═══ Information given ═══

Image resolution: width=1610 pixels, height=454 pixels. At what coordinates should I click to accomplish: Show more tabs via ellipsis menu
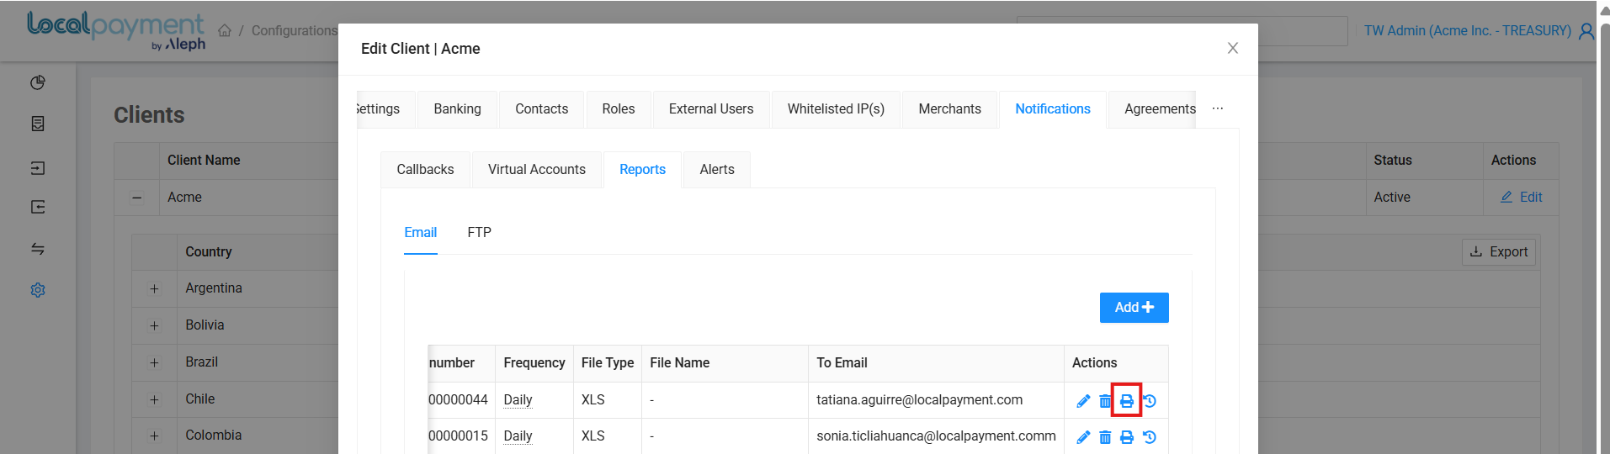pyautogui.click(x=1218, y=109)
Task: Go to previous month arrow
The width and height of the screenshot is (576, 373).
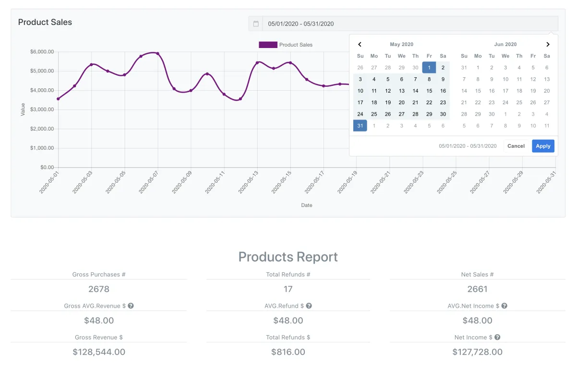Action: pos(360,44)
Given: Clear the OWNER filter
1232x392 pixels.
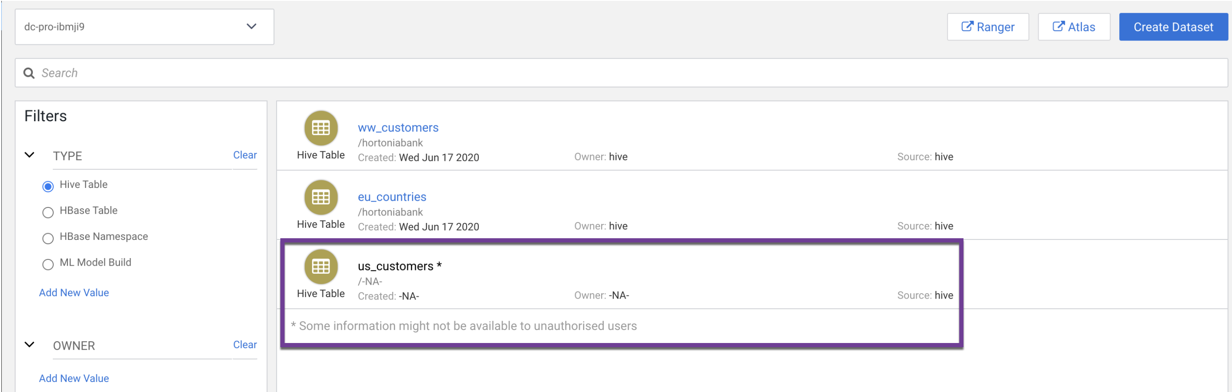Looking at the screenshot, I should click(x=244, y=345).
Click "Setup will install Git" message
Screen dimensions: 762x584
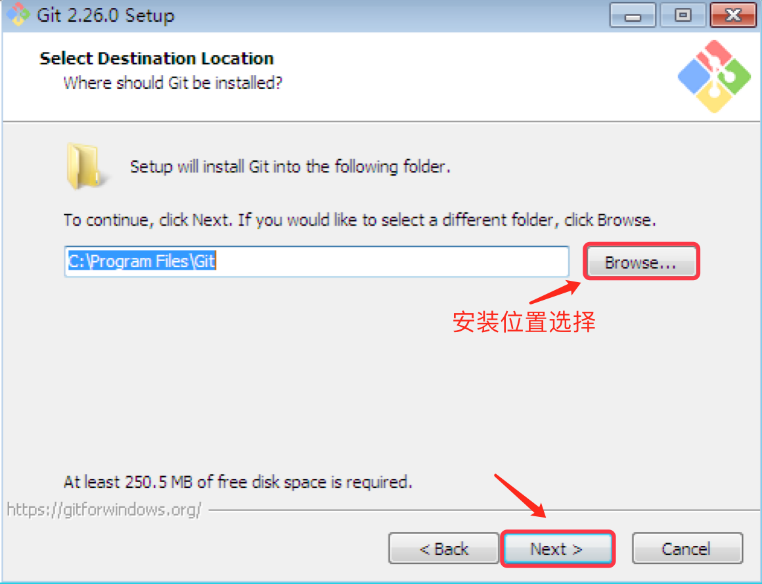290,167
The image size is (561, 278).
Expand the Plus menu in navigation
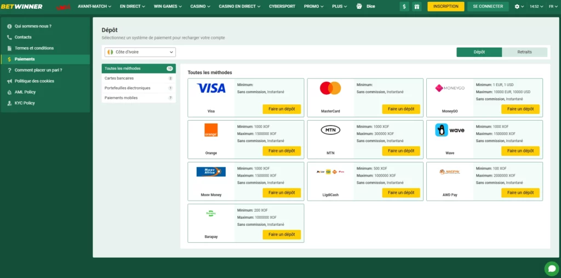[340, 7]
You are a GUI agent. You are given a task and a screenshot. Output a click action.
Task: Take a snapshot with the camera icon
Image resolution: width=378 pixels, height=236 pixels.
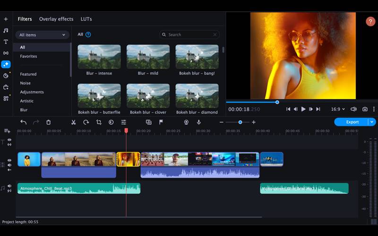365,109
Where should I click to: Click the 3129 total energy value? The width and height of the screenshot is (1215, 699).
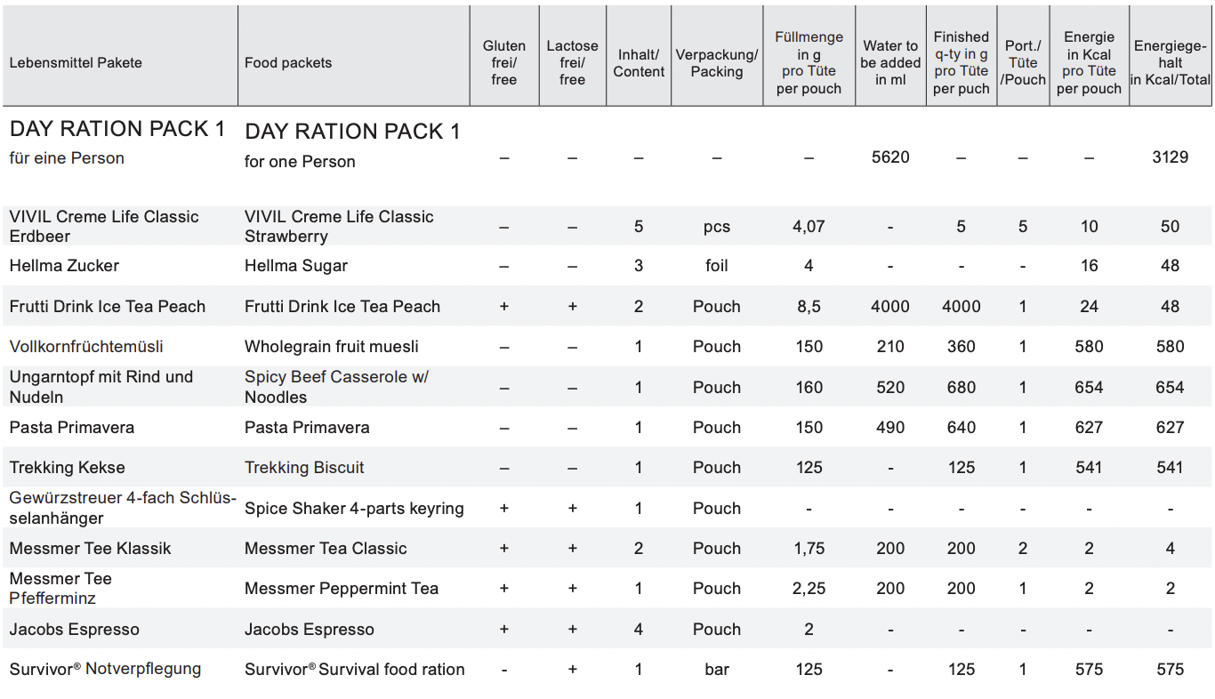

═══

§ **About this task**
Once the line containing "1232x392 pixels." is found, transcribe it and the rest of the lines to the end of the listing above exactly, omitting all pictures.

§ **Solution for this exercise**
1232x392 pixels.
Looking at the screenshot, I should click(x=244, y=345).
Click "Setup will install Git" message
Screen dimensions: 762x584
290,167
The image size is (561, 278).
Expand the Plus menu in navigation
[340, 7]
You are a GUI agent. You are given a task and a screenshot. Output a click action.
Task: Take a snapshot with the camera icon
Image resolution: width=378 pixels, height=236 pixels.
365,109
Where should I click to: Click the 3129 total energy value? The width and height of the screenshot is (1215, 699).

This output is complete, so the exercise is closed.